En revanche, ce qui surprend plus la droite, "c’est qu’Alain Juppé en ait parlé", comme le remarque sur BFM TV Claude Goasguen, député-maire UMP du XVIe arrondissement de Paris. La démarche du maire de Bordeaux laisse planer le doute sur ses propres intentions, estime Roselyne Fèbvre, spécialiste de politique française pour FRANCE 24. "Il a déjà évoqué sa possible intention de se présenter", rappelle-t-elle. En janvier dans une interview au Parisien, Alain Juppé déclarait : "J'avais dit que si j'étais candidat à la présidence de l'UMP, je m'engagerais à ne pas être candidat aux primaires." Or "je ne suis pas candidat à la présidence de l'UMP, je suis donc délié de cet engagement."
67 % des sympathisants UMP souhaitent le retour de Sarkozy
Quoiqu’il en soit, la classe politique s’accorde à dire qu’il est trop tôt pour se prononcer sur un éventuel retour de l'ancien président. Pour Frédéric Dabi, directeur du pôle Opinion à l’Institut français d’opinion politique (Ifop), la probabilité est forte car il existe un cœur de cible qui exprime une très grande envie. Aujourd’hui, environ 67 % des sympathisants UMP souhaitent que Nicolas Sarkozy "revienne dans la vie politique et soit le candidat de la droite à la présidentielle de 2017", d’après un sondage Ifop publié le 9 janvier dernier. "Ce qui semble clair, c’est que plus le temps passe et plus l’envie grandit", note Frédéric Dabi. Nicolas Sarkozy gagne près de trois points de plus que début novembre, avant la crise à l’UMP, et 14 de plus qu’en août dernier.
Reste à savoir quand. "Je crains que lui-même ne le sache pas encore", juge un ex-ministre de Nicolas Sarkozy interrogé par les Inrocks. "Pas avant 2014", avance pour sa part Roselyne Fèbvre, c’est-à-dire après les élections municipales et européennes. Les primaires à l’UMP sont, elles, fixées en 2016.

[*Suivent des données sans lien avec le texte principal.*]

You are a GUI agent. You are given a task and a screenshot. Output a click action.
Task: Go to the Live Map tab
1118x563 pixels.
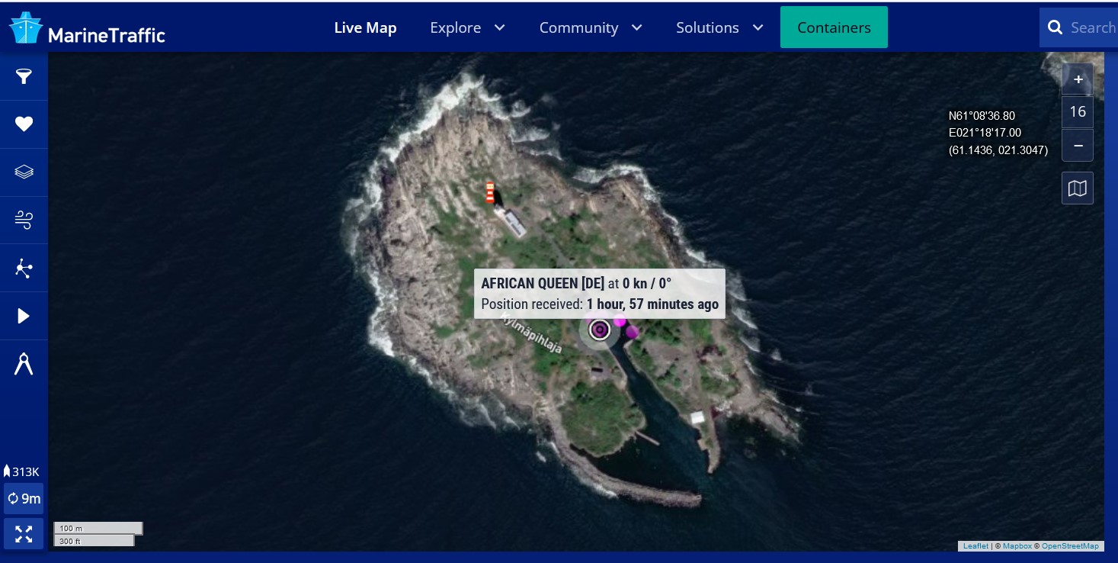(x=365, y=28)
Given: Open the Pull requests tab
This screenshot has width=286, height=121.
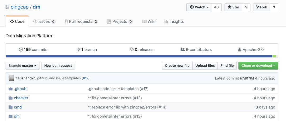Looking at the screenshot, I should pos(81,21).
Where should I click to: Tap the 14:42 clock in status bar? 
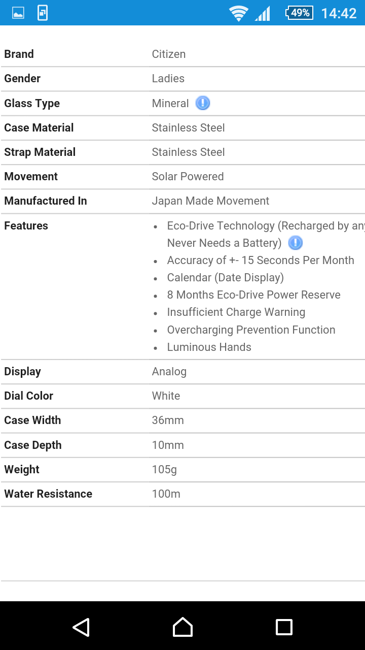339,13
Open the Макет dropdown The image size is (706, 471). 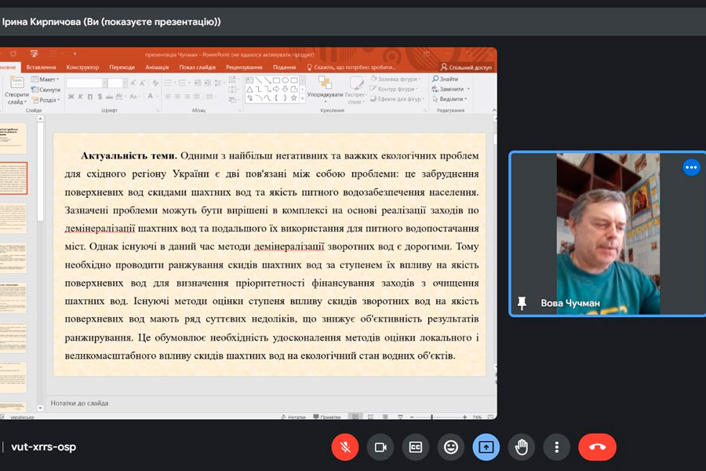pos(46,79)
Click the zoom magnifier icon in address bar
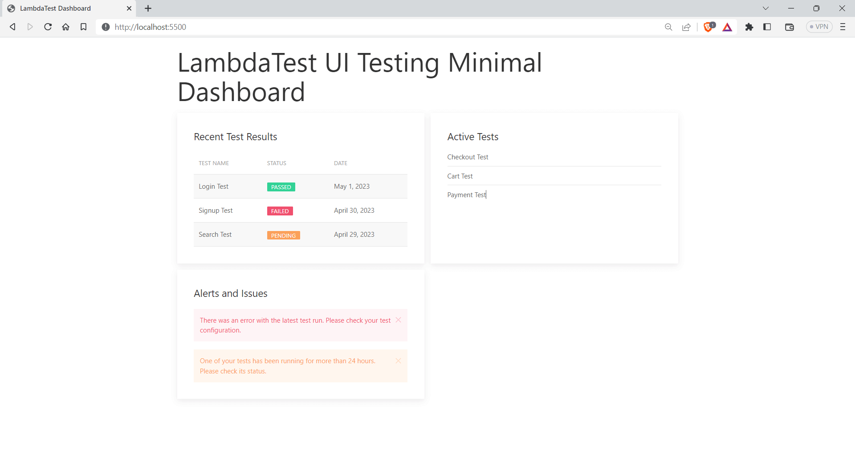Screen dimensions: 855x450 668,27
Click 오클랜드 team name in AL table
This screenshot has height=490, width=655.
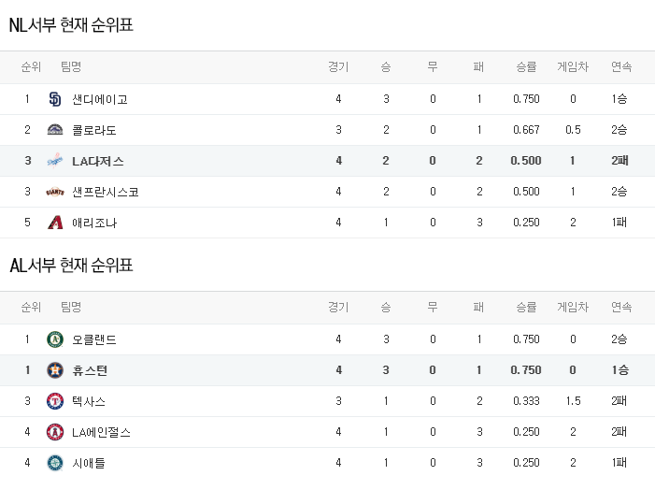coord(94,339)
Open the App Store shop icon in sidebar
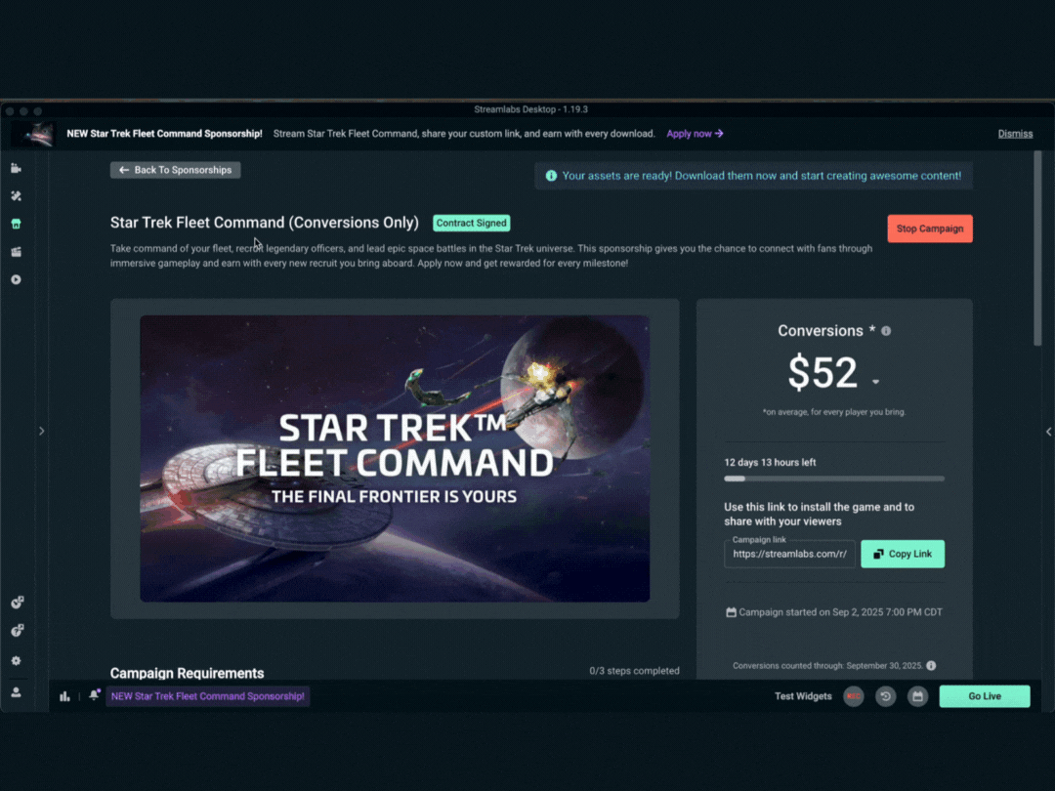Image resolution: width=1055 pixels, height=791 pixels. (x=17, y=224)
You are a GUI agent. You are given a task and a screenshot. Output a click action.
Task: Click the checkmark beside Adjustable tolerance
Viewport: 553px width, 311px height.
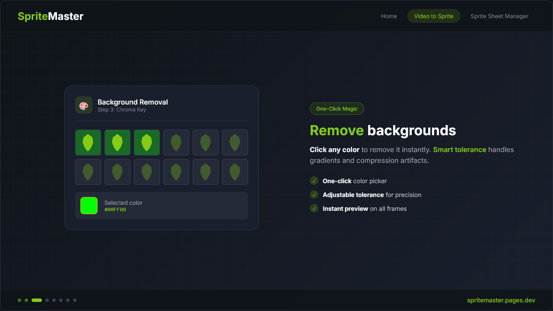pos(314,194)
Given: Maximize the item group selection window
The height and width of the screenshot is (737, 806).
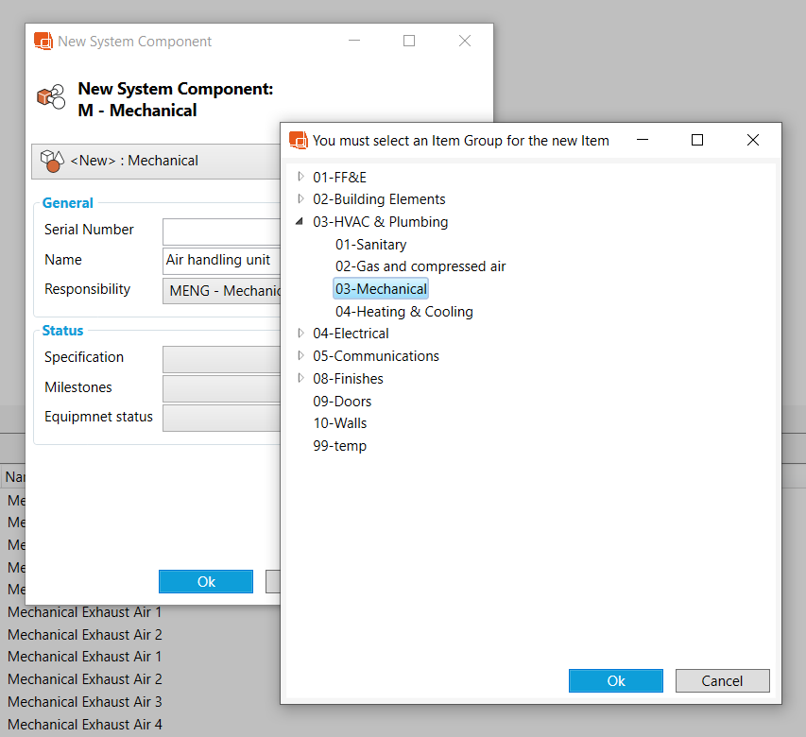Looking at the screenshot, I should tap(697, 140).
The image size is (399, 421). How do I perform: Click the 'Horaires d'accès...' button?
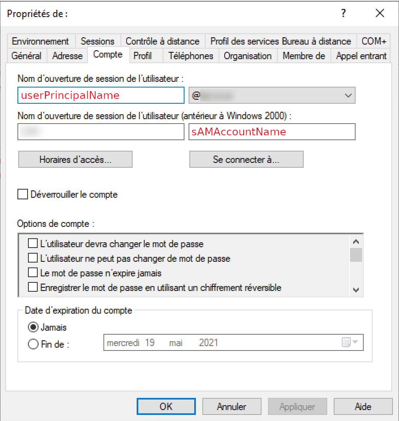coord(75,159)
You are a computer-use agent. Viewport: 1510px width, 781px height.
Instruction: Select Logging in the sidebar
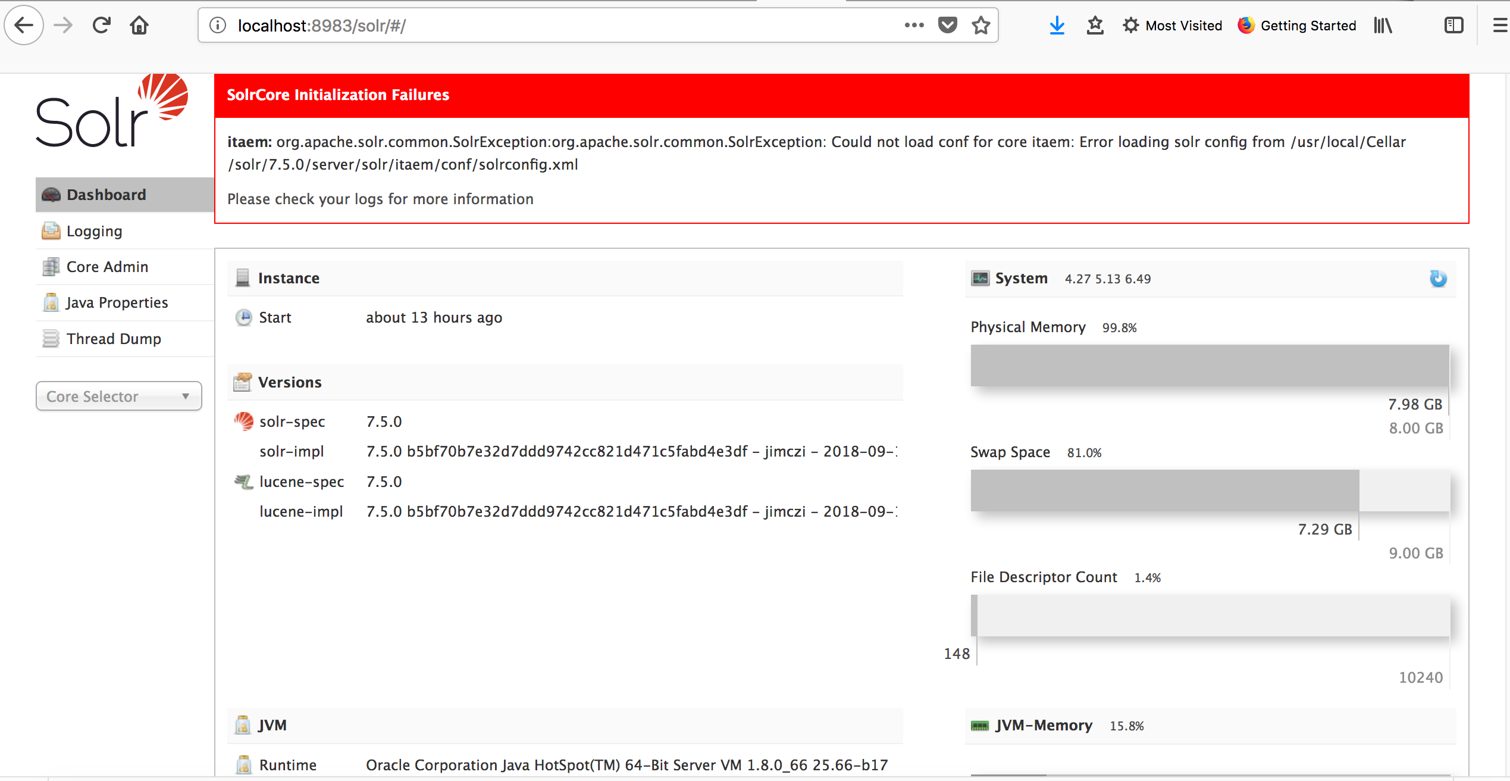click(x=95, y=231)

Toutefois, Nicolas Sarkozy devra trouver le moment politique idéal pour annoncer son "come back", précise Frédéric Dabi. Les résultats des municipales pourraient être la bonne occasion en fonction des scores du FN et de l’UMP. Dans un entretien accordé cette semaine au site Atlantico, Carla Bruni-Sarkozy évoque la possibilité d’un duel Hollande-Le Pen en 2017. Selon elle, seul "Nicolas pourrait éviter à la France ce duel affreux". En effet, affirme Roselyne Febvre, l’absence de leader à droite, comme c’est le cas actuellement depuis la crise à l’UMP, pourrait clairement permettre de remettre Nicolas Sarkozy en selle.